The invention provides a credit investigation report identification method for solving the technical problem, which comprises the following steps:

s1 acquires image data of the credit report waiting for recognition: the credit investigation report image data comprises jpg, bmp, png, pdf and tiff file formats, single page splitting is firstly carried out on multi-page files in the pdf format, and then the split single page is converted into image data;

s2, preprocessing the image data to obtain preprocessed image data;

s3, carrying out full-text recognition on the preprocessed image data to acquire text content and frame line information;

s4, analyzing the layout structure in the image data, and judging single and double pages in the image data;

s5, performing information type matching on the text line content and the template information: segmenting, clustering and classifying the content of the text lines according to the single-page or double-page judgment result of the image data and the identified frame line information in the S4, and performing information type matching according to the content of the text lines obtained by sorting and template information, wherein the template information comprises the text information of keywords, the position information of the keywords, whether the keywords have multi-line attributes, whether the result values have the multi-line attributes, the type values of the keywords, whether the keywords are main columns or not and the type values of the lines where the keywords are located;

s6, extracting the matched text line content according to the information type, wherein the information type comprises group name extraction, general line extraction, general table extraction, repayment record extraction, subgroup name extraction and single line extraction;

s7 checks and summarizes the extracted results: performing data verification on the extraction result according to the data type obtained by matching, wherein the data type comprises money amount, date, proportion and repayment record, and filtering the extraction result in a regular expression mode according to the different matched data types; integrating the checked extraction results according to the group structure, and keeping the information which does not form the group structure in the current image data;

s8, outputting the extracted result after the test is summarized to an xml file according to a specific format.

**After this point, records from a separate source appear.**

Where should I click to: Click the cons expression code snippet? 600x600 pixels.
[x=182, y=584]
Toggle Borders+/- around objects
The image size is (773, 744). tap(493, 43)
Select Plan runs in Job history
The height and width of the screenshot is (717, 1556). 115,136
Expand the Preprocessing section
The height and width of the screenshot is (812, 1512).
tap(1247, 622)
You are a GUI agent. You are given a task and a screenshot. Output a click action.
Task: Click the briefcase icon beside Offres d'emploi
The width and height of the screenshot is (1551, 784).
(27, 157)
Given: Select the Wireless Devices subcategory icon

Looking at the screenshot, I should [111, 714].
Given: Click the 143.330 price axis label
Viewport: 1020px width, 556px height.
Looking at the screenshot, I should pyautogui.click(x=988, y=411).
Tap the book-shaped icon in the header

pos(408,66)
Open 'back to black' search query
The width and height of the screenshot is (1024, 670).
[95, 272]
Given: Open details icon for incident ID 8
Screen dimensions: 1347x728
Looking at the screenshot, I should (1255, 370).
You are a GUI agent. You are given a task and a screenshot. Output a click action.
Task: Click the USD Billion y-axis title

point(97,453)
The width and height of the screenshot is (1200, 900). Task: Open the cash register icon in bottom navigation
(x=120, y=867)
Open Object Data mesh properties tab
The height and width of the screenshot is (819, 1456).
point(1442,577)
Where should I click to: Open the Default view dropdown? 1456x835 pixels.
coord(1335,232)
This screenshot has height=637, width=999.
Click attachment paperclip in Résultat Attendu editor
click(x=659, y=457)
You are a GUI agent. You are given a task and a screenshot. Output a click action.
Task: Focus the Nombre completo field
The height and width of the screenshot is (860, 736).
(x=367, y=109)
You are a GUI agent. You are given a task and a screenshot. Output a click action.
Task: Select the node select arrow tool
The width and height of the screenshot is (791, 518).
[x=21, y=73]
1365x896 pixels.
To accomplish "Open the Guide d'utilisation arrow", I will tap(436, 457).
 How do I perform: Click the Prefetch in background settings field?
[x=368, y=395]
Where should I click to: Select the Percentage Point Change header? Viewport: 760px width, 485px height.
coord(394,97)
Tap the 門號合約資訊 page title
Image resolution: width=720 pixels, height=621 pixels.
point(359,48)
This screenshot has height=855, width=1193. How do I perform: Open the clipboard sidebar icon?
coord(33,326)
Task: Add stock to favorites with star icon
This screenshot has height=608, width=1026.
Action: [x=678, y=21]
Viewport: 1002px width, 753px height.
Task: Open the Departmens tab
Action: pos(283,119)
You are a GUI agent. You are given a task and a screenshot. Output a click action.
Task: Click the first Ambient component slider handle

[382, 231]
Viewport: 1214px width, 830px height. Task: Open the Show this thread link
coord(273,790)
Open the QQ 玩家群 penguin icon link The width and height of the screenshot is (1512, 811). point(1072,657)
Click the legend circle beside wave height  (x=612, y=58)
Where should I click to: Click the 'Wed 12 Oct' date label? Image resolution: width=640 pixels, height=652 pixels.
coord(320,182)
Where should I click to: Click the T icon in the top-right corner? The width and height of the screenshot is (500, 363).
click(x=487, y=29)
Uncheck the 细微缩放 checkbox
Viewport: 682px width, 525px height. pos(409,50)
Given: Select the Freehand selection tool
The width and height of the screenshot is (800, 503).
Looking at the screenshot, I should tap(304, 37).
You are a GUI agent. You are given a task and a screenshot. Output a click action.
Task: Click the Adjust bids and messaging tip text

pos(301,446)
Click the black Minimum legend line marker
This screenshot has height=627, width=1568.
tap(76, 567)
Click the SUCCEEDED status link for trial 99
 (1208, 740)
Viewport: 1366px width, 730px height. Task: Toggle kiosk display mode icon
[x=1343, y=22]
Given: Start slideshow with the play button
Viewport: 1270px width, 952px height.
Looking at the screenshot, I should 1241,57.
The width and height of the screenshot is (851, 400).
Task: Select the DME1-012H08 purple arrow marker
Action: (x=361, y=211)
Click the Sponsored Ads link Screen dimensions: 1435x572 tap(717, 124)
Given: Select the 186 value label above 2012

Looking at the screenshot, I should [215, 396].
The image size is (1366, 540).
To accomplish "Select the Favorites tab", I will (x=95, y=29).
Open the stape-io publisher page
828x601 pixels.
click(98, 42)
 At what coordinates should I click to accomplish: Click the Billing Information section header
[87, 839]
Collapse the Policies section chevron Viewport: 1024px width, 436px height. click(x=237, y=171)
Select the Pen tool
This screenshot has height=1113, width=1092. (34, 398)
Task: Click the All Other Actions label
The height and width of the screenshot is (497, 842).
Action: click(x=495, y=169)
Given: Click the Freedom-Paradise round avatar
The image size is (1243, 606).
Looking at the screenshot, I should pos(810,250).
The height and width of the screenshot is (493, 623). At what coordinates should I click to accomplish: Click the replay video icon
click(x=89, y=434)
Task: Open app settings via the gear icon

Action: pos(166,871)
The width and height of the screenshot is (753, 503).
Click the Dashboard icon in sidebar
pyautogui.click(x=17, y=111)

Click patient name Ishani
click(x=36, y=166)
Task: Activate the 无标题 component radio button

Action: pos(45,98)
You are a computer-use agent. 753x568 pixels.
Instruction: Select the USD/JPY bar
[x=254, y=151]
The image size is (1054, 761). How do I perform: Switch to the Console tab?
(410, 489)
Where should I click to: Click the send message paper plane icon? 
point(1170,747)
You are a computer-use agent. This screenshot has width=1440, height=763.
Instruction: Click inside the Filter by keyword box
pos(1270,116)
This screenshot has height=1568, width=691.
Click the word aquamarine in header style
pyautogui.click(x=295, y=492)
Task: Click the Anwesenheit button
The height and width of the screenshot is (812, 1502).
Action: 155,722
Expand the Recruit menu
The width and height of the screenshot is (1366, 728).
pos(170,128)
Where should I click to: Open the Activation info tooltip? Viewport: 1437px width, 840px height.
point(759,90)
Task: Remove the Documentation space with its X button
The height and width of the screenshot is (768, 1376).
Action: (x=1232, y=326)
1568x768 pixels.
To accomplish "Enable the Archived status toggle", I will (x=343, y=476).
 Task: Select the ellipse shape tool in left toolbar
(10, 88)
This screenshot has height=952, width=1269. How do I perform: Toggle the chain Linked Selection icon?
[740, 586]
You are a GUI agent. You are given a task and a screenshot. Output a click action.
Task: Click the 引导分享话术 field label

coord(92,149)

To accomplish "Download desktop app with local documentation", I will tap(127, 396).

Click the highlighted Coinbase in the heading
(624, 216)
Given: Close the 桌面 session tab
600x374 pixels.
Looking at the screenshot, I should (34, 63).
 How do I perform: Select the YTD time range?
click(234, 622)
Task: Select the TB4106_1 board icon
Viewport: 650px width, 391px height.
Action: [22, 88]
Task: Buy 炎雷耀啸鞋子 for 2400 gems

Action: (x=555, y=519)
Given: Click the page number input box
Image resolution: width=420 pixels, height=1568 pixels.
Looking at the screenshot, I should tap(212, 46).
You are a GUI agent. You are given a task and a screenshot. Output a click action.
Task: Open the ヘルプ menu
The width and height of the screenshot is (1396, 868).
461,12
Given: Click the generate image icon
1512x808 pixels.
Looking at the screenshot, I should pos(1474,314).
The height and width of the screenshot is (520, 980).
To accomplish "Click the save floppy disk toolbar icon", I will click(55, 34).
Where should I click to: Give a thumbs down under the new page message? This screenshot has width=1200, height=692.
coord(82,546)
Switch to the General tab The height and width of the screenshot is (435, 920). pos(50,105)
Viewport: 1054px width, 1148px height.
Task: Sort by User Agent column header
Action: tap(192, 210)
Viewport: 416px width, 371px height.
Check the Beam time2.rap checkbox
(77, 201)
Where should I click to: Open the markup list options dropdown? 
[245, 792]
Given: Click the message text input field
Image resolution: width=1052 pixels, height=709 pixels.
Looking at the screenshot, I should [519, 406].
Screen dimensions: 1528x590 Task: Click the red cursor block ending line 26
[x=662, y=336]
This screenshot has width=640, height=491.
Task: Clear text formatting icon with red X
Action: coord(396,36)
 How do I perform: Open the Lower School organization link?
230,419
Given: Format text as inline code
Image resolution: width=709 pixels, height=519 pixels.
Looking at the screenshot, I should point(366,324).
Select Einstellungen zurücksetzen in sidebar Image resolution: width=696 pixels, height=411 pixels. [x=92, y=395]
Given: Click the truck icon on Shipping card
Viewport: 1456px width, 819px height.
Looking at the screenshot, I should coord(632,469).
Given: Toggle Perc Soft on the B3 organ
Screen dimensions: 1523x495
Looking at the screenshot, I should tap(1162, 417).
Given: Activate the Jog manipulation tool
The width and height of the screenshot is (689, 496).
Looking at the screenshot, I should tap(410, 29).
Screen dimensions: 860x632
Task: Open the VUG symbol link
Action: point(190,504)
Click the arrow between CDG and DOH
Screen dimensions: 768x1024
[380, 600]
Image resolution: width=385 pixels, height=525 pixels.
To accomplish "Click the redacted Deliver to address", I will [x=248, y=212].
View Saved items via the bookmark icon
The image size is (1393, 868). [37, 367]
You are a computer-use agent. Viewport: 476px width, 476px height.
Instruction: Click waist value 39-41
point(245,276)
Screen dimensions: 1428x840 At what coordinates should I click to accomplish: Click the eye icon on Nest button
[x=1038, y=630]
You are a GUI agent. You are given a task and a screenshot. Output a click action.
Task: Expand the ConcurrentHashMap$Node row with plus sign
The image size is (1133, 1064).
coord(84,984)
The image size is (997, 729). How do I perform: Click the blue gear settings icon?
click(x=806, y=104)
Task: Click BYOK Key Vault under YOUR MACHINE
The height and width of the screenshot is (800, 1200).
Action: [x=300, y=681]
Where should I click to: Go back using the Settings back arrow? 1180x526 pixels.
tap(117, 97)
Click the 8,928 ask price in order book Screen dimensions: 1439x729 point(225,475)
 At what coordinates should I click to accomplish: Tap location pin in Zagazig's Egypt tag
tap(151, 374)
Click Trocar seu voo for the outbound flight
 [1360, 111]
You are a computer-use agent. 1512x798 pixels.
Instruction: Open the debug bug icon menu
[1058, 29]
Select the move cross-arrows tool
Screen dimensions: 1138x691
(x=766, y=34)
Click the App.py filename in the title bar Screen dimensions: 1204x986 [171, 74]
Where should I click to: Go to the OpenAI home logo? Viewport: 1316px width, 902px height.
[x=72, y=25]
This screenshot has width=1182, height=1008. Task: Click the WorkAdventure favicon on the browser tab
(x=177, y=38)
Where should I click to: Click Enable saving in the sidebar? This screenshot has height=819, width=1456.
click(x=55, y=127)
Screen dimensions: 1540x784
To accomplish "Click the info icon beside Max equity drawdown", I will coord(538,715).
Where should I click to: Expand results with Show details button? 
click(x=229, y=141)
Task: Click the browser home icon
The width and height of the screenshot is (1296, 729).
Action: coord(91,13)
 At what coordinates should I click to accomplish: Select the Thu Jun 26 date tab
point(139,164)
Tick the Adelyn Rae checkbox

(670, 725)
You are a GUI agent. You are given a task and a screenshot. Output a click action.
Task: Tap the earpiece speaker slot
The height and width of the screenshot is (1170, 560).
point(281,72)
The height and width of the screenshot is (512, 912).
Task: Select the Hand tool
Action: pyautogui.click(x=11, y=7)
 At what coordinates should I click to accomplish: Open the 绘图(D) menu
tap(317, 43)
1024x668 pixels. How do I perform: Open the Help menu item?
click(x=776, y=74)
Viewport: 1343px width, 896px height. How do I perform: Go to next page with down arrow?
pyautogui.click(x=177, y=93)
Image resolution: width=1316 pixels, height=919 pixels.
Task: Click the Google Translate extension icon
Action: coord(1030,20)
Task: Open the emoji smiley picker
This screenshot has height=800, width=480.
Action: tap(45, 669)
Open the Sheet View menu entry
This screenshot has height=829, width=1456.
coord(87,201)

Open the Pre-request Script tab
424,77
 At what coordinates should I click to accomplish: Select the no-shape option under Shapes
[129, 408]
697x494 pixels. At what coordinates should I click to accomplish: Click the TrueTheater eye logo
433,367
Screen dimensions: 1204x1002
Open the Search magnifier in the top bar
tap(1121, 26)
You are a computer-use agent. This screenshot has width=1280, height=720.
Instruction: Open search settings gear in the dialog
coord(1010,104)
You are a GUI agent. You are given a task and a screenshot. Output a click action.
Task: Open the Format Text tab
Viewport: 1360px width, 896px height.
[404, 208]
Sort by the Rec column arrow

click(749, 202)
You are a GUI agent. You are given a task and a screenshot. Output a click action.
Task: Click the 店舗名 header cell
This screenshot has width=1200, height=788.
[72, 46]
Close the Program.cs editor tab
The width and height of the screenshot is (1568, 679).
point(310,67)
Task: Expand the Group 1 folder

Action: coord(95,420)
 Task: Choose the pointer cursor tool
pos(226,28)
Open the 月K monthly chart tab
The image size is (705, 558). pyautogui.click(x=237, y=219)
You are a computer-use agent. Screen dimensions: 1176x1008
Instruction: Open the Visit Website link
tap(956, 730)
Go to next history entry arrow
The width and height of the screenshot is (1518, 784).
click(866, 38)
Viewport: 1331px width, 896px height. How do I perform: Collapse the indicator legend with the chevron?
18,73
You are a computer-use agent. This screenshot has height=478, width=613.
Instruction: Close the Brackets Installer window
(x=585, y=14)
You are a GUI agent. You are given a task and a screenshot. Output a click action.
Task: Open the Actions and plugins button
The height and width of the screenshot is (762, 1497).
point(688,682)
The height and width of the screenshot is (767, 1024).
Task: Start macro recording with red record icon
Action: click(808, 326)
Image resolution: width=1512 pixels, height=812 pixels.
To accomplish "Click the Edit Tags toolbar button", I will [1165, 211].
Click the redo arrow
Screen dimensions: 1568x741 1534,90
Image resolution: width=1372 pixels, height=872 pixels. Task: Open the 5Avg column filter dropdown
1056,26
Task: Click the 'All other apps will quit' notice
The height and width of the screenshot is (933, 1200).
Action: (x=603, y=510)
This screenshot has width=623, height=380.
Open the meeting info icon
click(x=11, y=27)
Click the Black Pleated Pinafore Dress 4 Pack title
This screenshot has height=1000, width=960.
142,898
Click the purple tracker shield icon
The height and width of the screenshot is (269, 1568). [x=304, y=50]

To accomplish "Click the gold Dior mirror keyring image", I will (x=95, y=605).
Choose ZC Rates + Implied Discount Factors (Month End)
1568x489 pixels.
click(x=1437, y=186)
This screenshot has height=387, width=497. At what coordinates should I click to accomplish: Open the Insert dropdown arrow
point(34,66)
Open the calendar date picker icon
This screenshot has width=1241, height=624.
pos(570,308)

Further, the preprocessing process in S2 includes:

s21, image direction judgment: detecting text lines of text contents on the image by using a deep learning model, and judging the current image direction by using an OCR (optical character recognition) technology;

s22, image inclination correction: text line detection is carried out on text content on the image through a deep learning model, the inclination angle of the current image is calculated by utilizing an OCR recognition technology, and the image is rotated by a corresponding angle for correction;

s23, image watermark detection and filtering: watermark position detection and watermark removal are carried out on the image through a deep learning model,

s231, image preprocessing, namely performing normalization processing on the image under the condition of ensuring that the aspect ratio of the image is unchanged;

s232, performing down-sampling on the preprocessed image by using a biomedical image segmentation technology and combining a convolution network model, namely obtaining feature maps and feature values of different scales through convolution and pooling, and then performing up-sampling and deconvolution, wherein the up-sampling part comprises the step of up-sampling the feature values back to be matched with a ground channel to finish pixel-level classification, finally obtaining an image with the same size as the preprocessed image, and finishing image segmentation containing watermark information by using a classification result;

s233, the whole watermark in the image is completely presented by adjusting the size of the receptive field, and the watermark is obtained according to the mean square error of the regression loss function: minimum loss from inputting the watermarked image to outputting the watermarked image;

and S234, generating a training sample through the direction, the size and the angle of the watermark for training, and then removing the watermark of the image by using the trained deep learning model.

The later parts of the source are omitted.